Since leaving my job at the end of January, my weekdays in NYC have gone pretty much like this:
9:50 a.m. TV alarm turns on
9:55 a.m. Go to bathroom, turn on computer, assemble breakfast
10:00-10:54 a.m. eat breakfast while checking email and watching Guiding Light
10:55-11:00 a.m. work
11:00 a.m.-12:00 p.m. check email while watching The View
12-2:00 p.m. work, calls, grocery, fax, post office
2-3:00 p.m. lunch while watching The Bonnie Hunt Show
3-4:00 p.m. Ellen
4:00 p.m. go do something productive outside of the house
5:30 p.m. Happy Hour
8 or 9:00-11:35 p.m. mindless television
11:35 p.m.-1 a.m. flip back and forth between Letterman or Conan or Fallon and Sex and the City
1-1:30 a.m. try to fall asleep
No wonder I had to get the hell out.
Now that I'm living in the desert, every day is pretty much different. I read a lot more. I don't have access to television at all (not even broadcast) which means I am very choosey about what to watch online. The outdoors - the open road - has become my television, and instead of dreaming that I'm one of the Friends, I dream I'm in some new exotic place, with visions of the road streaming under me, trying to find my way. Trying to find my soul.

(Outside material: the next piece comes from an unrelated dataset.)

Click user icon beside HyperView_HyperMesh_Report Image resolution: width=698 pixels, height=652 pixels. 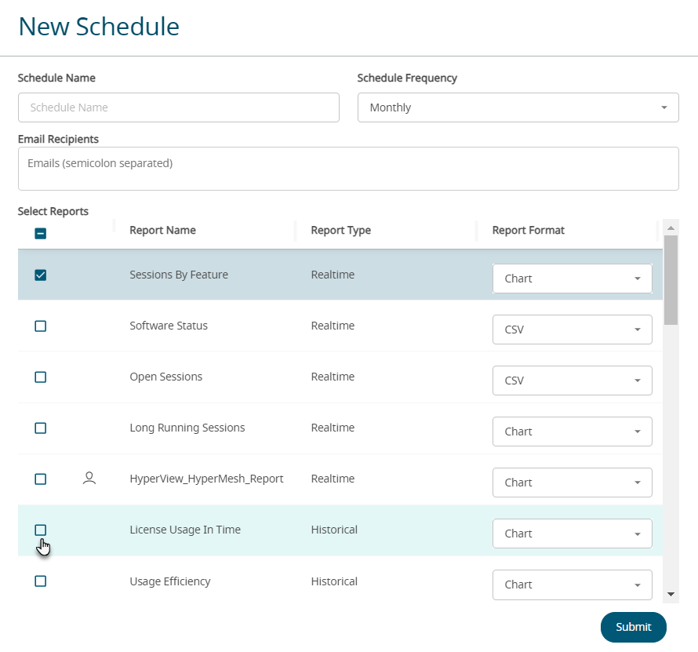89,478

The geographic and mental adjustment has resulted in a schedule more like this:
5:30-6:30 a.m. Wake up with the sun glowing orange outside my window
6:30 a.m. Fill glass with fresh ice and filtered water
6:31 a.m. Put on work gloves, start dragging hoses around
6:32 a.m. Fill birdbath with water, dodge excited birds as they flock to it. Take photos of bunnies.
6:35 a.m. Start watering first round of plants
6:45 a.m. Breakfast
6:50 a.m. Switch hoses to next set of plants. Critique level of water flow and fidget with the spouts.
7:05 a.m. Switch hoses again. Accidentally scare off cottontails sipping from the collected water at the base of the plants.
7:10 a.m. Try to finish reading Eclipse, the third in the Twilight Saga, and hate myself for reading it at all.
7:20-8:00 a.m. More switching and reading and drinking water. Pulling cactus spines out of my fingers, shins, and pants. Sweating in the 80+ degree heat. Glad I have something productive to do. Try to coil hoses back up without dislodging too many decorative rocks or cacti.
8:00 a.m. Walk the short distance to the vacation rental up the hill, scoffing at the idea that I was supposed to use a golf cart to get up there. Turn on sprinklers.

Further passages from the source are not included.